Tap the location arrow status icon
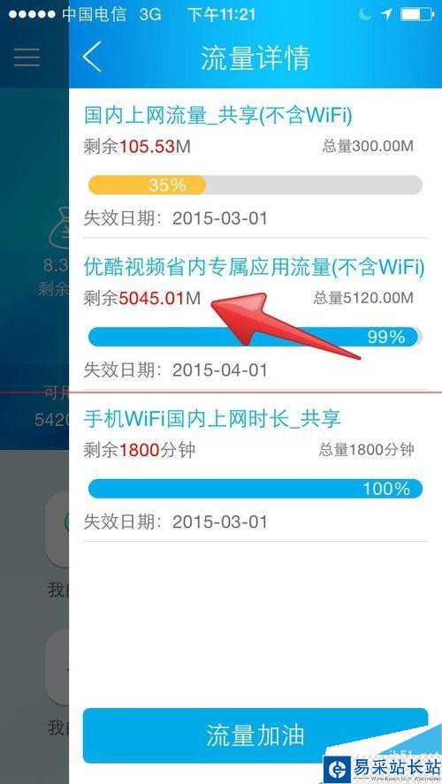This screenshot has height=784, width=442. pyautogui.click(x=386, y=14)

--

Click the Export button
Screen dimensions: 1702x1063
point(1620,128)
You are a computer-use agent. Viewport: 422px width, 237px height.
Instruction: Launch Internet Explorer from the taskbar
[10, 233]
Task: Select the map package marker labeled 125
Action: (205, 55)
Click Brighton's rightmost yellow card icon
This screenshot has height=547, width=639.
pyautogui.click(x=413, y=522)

▶ Exercise objective: What do you get if you write out, verbatim, the lines from the one containing "Click Brighton's rightmost yellow card icon" through the one containing "pyautogui.click(x=413, y=522)", inclusive?

▶ Complete output:
Click Brighton's rightmost yellow card icon
This screenshot has height=547, width=639.
pyautogui.click(x=413, y=522)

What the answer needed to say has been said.